• _EXERCISE BRIEF_
The answer must be a single number: how many lines below contain "Enable".

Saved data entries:
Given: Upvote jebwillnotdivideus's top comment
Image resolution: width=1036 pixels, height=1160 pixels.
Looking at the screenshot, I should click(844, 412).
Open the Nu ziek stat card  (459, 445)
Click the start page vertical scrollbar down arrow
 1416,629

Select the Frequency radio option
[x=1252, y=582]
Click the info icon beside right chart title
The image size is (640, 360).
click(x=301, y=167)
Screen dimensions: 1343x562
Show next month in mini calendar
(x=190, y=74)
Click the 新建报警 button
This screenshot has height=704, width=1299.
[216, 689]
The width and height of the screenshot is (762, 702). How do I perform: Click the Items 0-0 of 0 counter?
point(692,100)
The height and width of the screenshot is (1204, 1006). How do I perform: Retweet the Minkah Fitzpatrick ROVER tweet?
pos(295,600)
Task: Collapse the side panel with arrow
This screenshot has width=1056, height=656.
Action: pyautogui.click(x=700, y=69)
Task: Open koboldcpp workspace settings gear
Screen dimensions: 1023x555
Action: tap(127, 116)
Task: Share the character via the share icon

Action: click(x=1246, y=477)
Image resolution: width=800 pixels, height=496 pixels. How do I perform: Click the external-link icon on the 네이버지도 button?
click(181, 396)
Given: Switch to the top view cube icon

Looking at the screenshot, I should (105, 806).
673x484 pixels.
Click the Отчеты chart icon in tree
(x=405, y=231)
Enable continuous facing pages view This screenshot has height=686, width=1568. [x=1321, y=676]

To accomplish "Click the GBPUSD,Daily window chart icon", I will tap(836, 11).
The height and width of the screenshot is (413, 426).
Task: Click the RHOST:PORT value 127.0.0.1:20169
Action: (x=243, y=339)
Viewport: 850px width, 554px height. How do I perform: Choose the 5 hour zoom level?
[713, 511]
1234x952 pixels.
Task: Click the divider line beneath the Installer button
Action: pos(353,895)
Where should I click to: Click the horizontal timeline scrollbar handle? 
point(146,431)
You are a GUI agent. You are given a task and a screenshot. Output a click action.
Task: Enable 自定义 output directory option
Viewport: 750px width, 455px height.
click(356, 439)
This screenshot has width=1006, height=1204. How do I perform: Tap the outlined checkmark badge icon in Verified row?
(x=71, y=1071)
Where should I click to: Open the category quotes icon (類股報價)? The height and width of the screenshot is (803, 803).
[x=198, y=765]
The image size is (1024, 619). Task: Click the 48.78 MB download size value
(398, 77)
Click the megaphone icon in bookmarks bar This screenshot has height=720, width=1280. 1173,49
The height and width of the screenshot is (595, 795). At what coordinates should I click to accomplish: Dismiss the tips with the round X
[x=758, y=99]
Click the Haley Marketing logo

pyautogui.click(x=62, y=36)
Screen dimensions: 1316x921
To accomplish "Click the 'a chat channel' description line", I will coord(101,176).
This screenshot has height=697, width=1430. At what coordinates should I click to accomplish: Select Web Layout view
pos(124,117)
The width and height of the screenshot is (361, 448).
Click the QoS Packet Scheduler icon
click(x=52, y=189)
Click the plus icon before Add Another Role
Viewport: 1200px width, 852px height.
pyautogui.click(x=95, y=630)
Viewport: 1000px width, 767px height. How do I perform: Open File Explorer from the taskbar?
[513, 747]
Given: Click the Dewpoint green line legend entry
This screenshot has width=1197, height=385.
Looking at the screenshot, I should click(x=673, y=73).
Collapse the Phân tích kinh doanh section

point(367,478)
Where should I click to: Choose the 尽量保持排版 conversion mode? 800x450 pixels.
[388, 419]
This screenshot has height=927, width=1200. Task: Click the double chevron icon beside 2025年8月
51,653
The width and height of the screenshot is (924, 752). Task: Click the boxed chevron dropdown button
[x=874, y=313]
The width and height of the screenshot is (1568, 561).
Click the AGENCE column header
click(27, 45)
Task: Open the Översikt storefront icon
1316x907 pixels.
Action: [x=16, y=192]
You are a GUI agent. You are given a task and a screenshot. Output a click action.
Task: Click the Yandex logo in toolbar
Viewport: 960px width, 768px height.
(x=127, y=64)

• _RESULT OF THE TASK_
2